SecurityBrief New Zealand - Technology news for CISOs & cybersecurity decision-makers
Story image
McAfee report: Mobile collusion app attacks on the rise, W32/Pinkslipbot Trojan back
Wed, 15th Jun 2016
FYI, this story is more than a year old

McAfee released its latest McAfee Labs Threats Report: June 2016 report yesterday, and its research shows that mobile app collusion and the W32/Pinkslipbot Trojan are the biggest cyber threats lurking.

Mobile data app collusion is one of the biggest threats, in which attackers modify and manipulate two or more apps to extract user data, send sms messages, stealth load apps, steal financial information, abuse a service and steal user information - including location data.

The report says that McAfee Labs has witnessed collusion across more than 5000 versions across versions of 21 separate apps in areas such as video streaming, health monitoring and travel planning. McAfee believes that users who fail to update apps are putting themselves at risk while attackers target older versions.

Mobile app collusion needs one app with restricted information permissions, another with the same permissions and with access outside the mobile device, and both need the ability to send information to each other. This allows accidental or intentional collaboration through backdoors such as malicious libraries and software development kits.

“Improved detection drives greater efforts at deception. It should not come as a surprise that adversaries have responded to mobile security efforts with new threats that attempt to hide in plain sight. Our goal is to make it increasingly harder for malicious apps to gain a foothold on our personal devices, developing smarter tools and techniques to detect colluding mobile apps,” says Vincent Weafer, vice president of Intel Security's McAfee Labs group.

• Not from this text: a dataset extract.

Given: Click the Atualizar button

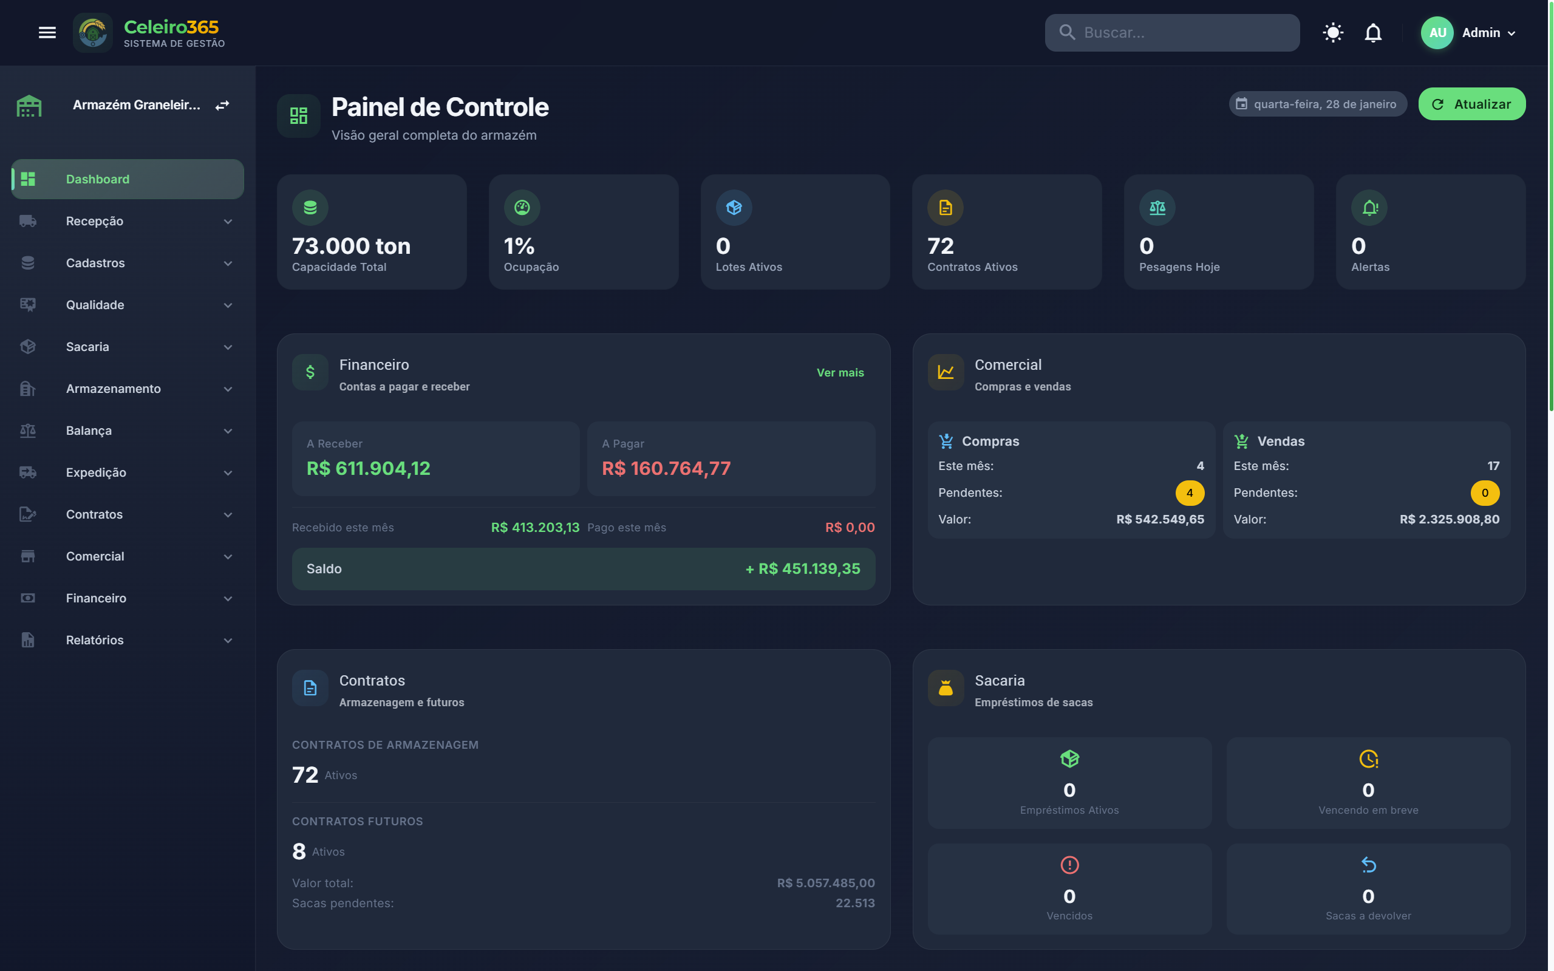Looking at the screenshot, I should coord(1472,103).
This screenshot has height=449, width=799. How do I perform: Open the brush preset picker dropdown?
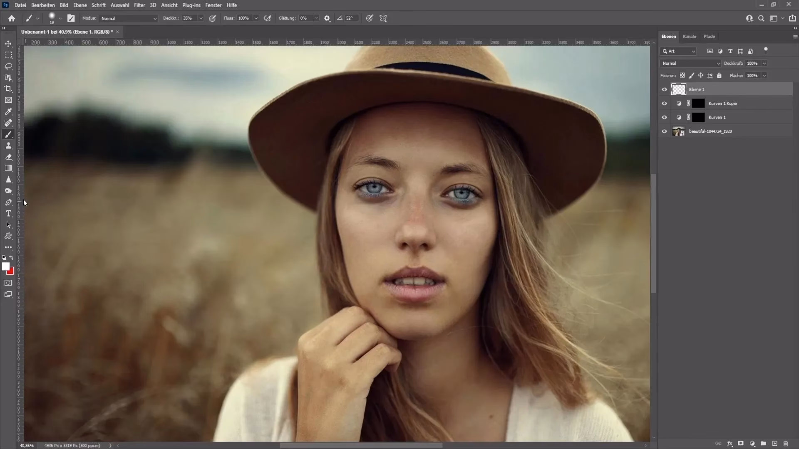(x=60, y=18)
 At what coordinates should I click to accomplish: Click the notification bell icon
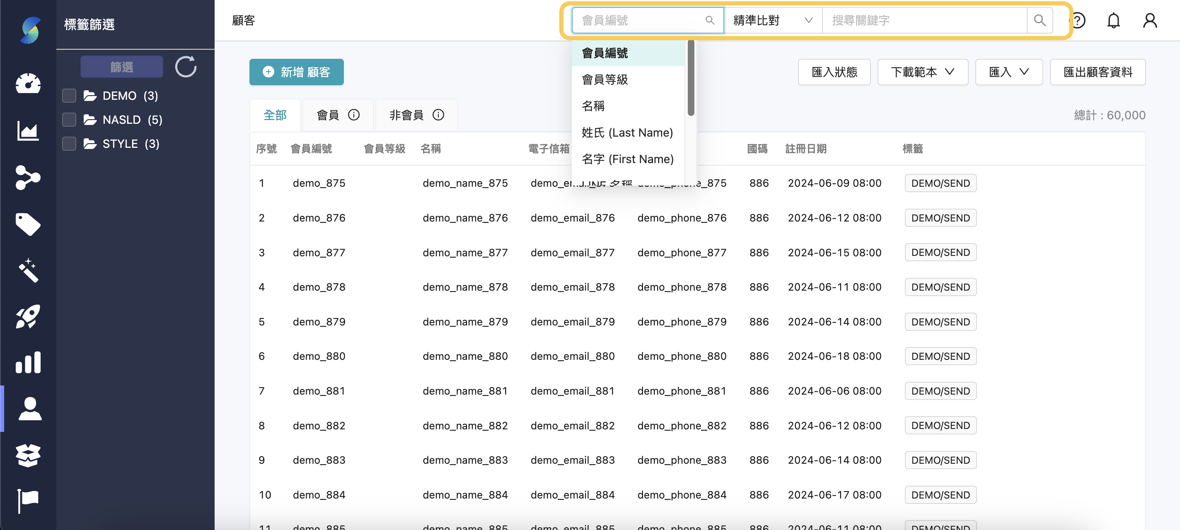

The report also shows that the W32/Pinkslipbot Trojan, also known as Qakbok, Akbot and Qbot, is back after its initial appearance in 2007. The new trojan reappeared in 2015 with extra features such as anti-analysis, multilayered encryption and data exfiltration to stop researchers from reverse engineering it.

The malware is a high-impact and damaging trojan, with the ability to steal bank details, email passwords and digital certificates.

The report analyses mainstream hashing functions and concludes that businesses should keep their IT systems up to date with the latest and strongest hashing standards.

Other statistics from the report, Q1 2016

  • New types of ransomware have increased 24% quarter-over quarter in Q1 2016, due to new low-skilled entrants into ransomware community and the use of widely-share exploit kits
  • New mobile malware samples have increased 17% quarter-over-quarter in Q1 2016, and 113% over the last four quarters
  • Mac malware spiked in Q1 2016, driven by the increase in VSearch adware, showing that Macs are slowly starting to become victims of malware attacks. The number has increased 559% over the last four quarters.
  • Macro malware has seen a 42% quarter on quarter growth from 2015 and continues to attack businesses through social engineering and spam campaigns
  • The Gamut spam botnet increased its volume by 50% in Q1 2016, using get-rick-quick schemes and pharmaceutical ads to spam web attacks.
  • The McAfee Labs report recommends using mobile security to detect and block mobile collusion threats. Users can also avoid apps with embedded ads, download apps from trusted sources, keep software up to date and avoid jailbreaking their devices.